A mass shooting in Santa Fe, Texas left 10 people dead on May 18, sending survivors back to the day they experienced the same thing back in February.

"I was just in disbelief," Parkland survivor Julia Cordover, 18, told NBC News. "I was, like, this can't be happening again. I couldn't tell if other people were seeing what I was seeing."

Jeff Foster, who teaches an AP government class at the Parkland high school, opted to turn on the news for his students as news of the Texas shooting was breaking.

"The students all seemed to be in disbelief and angry," Foster told NBC News. "Watching them, you could see, looking into the kids' eyes, you could see them remembering when they had cameras in their own faces three months ago."
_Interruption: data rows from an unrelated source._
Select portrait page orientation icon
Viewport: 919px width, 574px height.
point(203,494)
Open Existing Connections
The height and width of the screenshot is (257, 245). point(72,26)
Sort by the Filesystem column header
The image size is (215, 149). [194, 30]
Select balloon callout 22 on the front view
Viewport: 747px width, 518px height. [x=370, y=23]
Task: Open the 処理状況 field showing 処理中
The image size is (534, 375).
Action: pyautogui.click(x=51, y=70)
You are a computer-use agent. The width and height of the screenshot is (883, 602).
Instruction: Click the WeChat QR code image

It will be interesting to track the paths of some of these Parkland students — several of whom made the Time list of the 100 most influential people of 2018 — as they develop into adults who are passionate about effectuating change. Hogg, for example, continues to berate the NRA and its financial backers on Twitter, while organizing protests to shame organizations that refuse to part with the NRA.

Many of the Parkland students, however, including Hogg, have kept a lower-profile in recent weeks.

“It was prom,” Hogg explained to The Guardian. “I’m still in high school – you only get to go to prom once, [and] I was going to do that with my friends. Because I still can. I was lucky enough to survive.”